:: ABOUT THIS TASK ::
Reproduce exactly the opening lines of the listing, stopping after the line that contains "The height and" and including it.

:: MATERIALS PROVIDED ::

☆ ☆ ☆

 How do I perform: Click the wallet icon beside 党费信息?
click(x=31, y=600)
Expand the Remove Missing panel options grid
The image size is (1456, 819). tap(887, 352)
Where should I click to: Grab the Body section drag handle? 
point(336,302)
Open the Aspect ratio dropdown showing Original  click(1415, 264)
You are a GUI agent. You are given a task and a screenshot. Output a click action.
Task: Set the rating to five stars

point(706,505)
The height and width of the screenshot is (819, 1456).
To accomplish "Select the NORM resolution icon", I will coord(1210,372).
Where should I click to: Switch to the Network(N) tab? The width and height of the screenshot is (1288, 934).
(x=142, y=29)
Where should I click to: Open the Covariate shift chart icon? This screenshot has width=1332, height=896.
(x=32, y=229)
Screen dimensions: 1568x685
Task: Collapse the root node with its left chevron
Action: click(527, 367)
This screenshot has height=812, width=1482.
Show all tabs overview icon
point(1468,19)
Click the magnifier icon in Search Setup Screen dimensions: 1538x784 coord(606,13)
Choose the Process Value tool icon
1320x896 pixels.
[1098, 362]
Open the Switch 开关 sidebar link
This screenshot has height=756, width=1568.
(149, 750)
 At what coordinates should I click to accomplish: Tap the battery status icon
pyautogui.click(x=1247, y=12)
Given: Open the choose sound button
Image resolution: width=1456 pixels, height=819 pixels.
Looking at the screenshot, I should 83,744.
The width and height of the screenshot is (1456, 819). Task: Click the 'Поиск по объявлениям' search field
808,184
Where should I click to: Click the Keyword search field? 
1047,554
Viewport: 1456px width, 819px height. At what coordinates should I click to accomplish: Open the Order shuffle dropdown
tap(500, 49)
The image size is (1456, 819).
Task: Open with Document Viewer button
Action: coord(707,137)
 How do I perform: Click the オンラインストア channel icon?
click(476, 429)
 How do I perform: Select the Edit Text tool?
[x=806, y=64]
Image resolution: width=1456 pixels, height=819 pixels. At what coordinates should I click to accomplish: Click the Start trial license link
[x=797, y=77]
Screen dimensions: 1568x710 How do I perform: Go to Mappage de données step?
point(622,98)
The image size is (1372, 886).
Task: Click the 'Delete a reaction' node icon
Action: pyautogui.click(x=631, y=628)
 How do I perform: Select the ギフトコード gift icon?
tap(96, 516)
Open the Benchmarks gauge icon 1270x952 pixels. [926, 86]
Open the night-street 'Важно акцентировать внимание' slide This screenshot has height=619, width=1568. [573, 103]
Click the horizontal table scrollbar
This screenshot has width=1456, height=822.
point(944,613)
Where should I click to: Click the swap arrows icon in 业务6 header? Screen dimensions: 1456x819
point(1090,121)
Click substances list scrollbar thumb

☆ ☆ ☆

:: EXPECTED OUTPUT ::
 How do I perform: Click the wallet icon beside 党费信息?
click(x=31, y=600)
Expand the Remove Missing panel options grid
The image size is (1456, 819). tap(887, 352)
Where should I click to: Grab the Body section drag handle? 
point(336,302)
Open the Aspect ratio dropdown showing Original  click(1415, 264)
You are a GUI agent. You are given a task and a screenshot. Output a click action.
Task: Set the rating to five stars

point(706,505)
The height and width of the screenshot is (819, 1456).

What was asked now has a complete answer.